Heat the milk in a saucepan until just barely warm to the touch (if it gets hotter than that, let it cool back to tepid). Stir in 50g of the flour and the yeast, and leave to pre-ferment for 30 minutes, after which it will look thick and bubbly.
Meanwhile, stir the dried fruit with the brandy, and set aside.
Tip the remaining flour, sugar, salt, cinnamon, nutmeg and citrus zest into a large bowl, and set aside.
Once the pre-ferment is ready, tip this into the flour and sugar mix along with the beaten egg and melted butter, and stir with a wooden spoon to bring together.
Knead with a dough hook for 7–8 minutes, until smooth and springy, or with your hands for 10 minutes, adding a little more flour as needed to get a workable dough.
Drain the brandy from the fruit, and carefully fold the fruit into the dough.

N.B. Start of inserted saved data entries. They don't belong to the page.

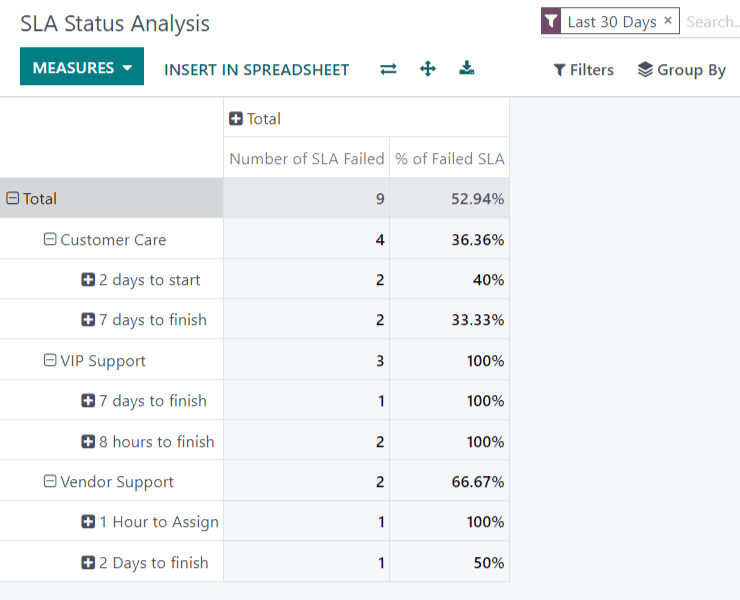Click the download xlsx icon
Screen dimensions: 740x600
click(x=466, y=69)
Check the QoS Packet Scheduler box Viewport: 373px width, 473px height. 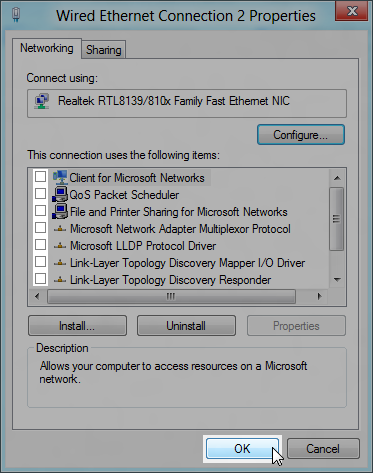tap(41, 193)
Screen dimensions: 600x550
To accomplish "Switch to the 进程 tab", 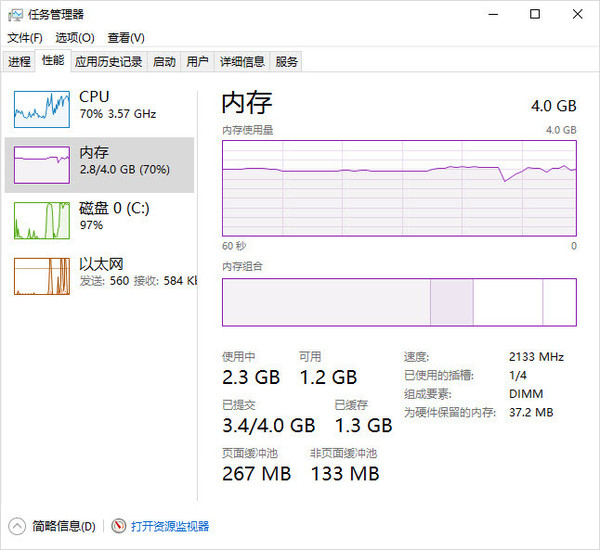I will coord(20,62).
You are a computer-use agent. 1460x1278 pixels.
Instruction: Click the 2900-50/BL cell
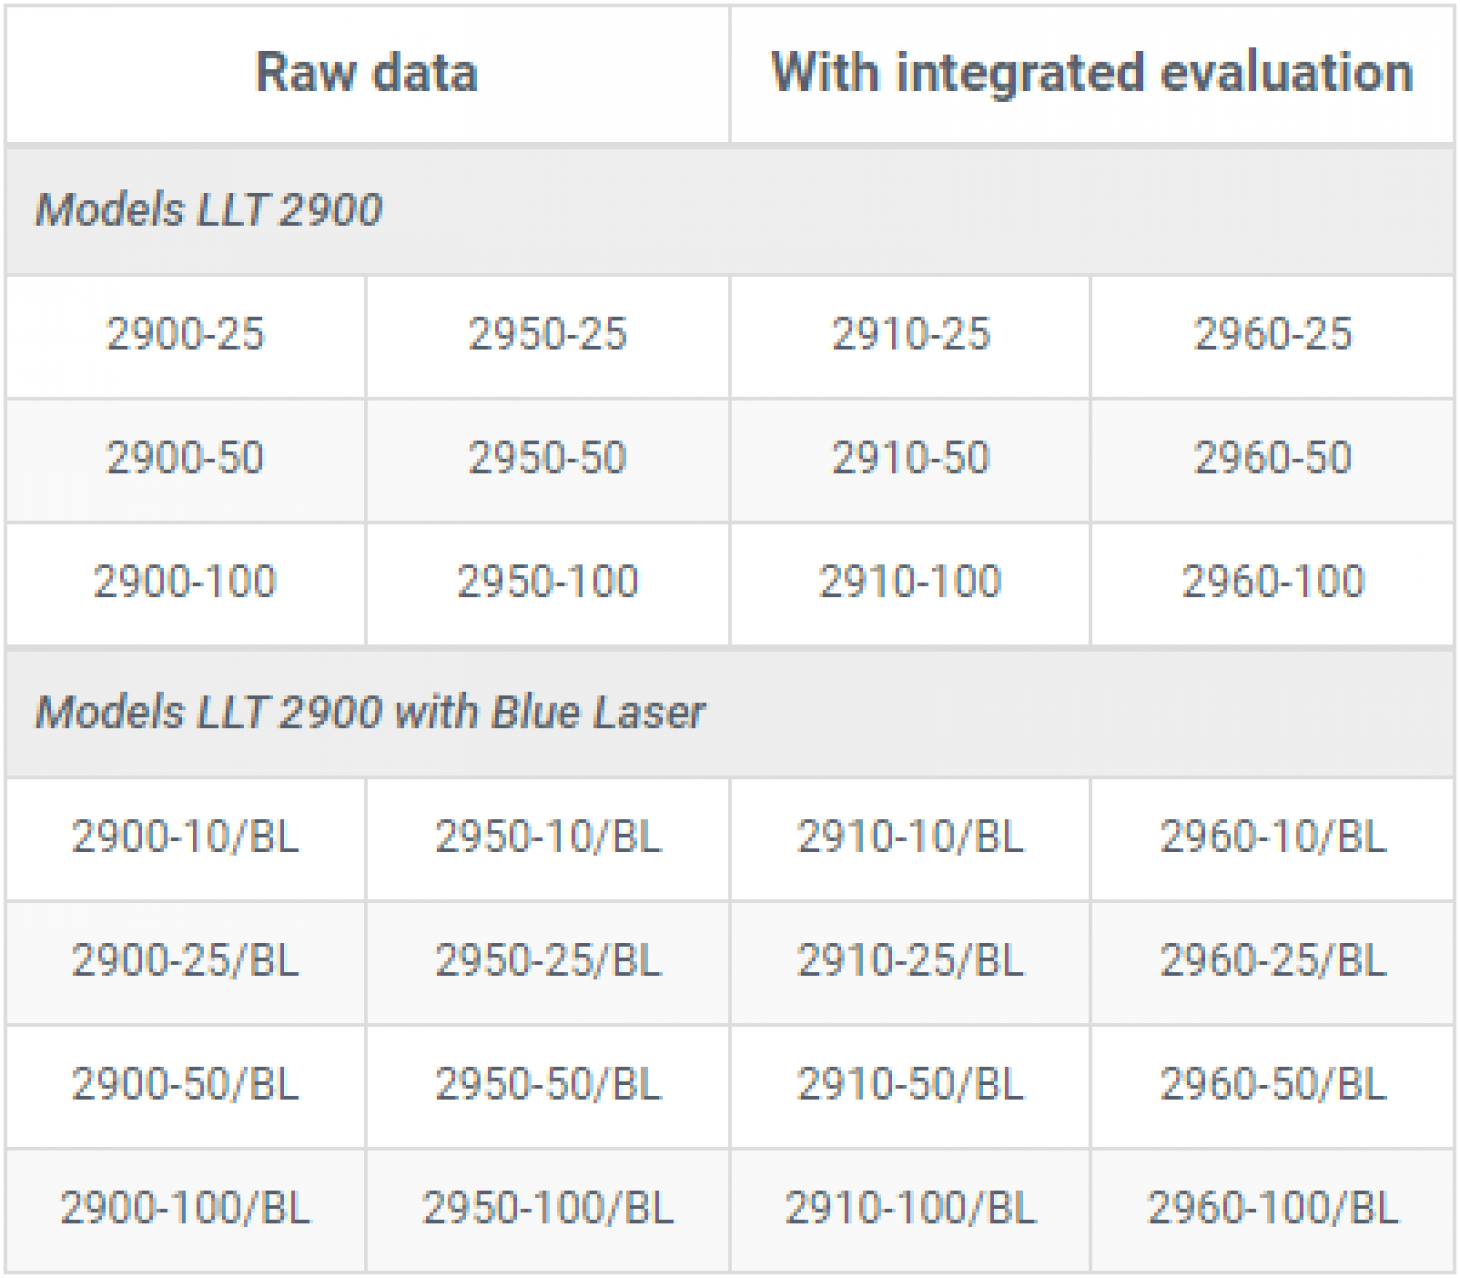185,1085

Form it into a ball, then cover and leave to rise for 2 hours, or until doubled in size.
Punch down the dough, then start your shaping. As shaping stollen is a little hard to describe, you can head to The Happy Foodie’s YouTube for a video where I show you how to do it.

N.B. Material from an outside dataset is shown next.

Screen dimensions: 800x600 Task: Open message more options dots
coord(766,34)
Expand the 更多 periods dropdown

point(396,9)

Alternatively, shape the dough into a large oval – around 25cm long. Use a rolling pin to make a lengthways deep indentation, almost to your work surface, along one third of the long end of the oval. Roll your marzipan into a long log, and place it in the indentation. Use the rolling pin to make a shallower indentation in the middle of the remaining two-thirds of the stollen, then fold the side with the marzipan over so that the marzipan is completely enclosed – you should have a hump exactly in the middle so a cross section would look like a camel’s back – pat down around the hump with your rolling pin to further define it.
Let the dough rise for 1 hour at room temperature, then transfer to a oven preheated to 180°C fan/200°C/gas 6 and bake for 25–30 minutes, until golden brown and risen.
Brush over the melted butter and sift over icing sugar to taste, then let the stollen cool on a wire rack. Once cool, you can let it mature for a week in an airtight container, but I find this easier said than done.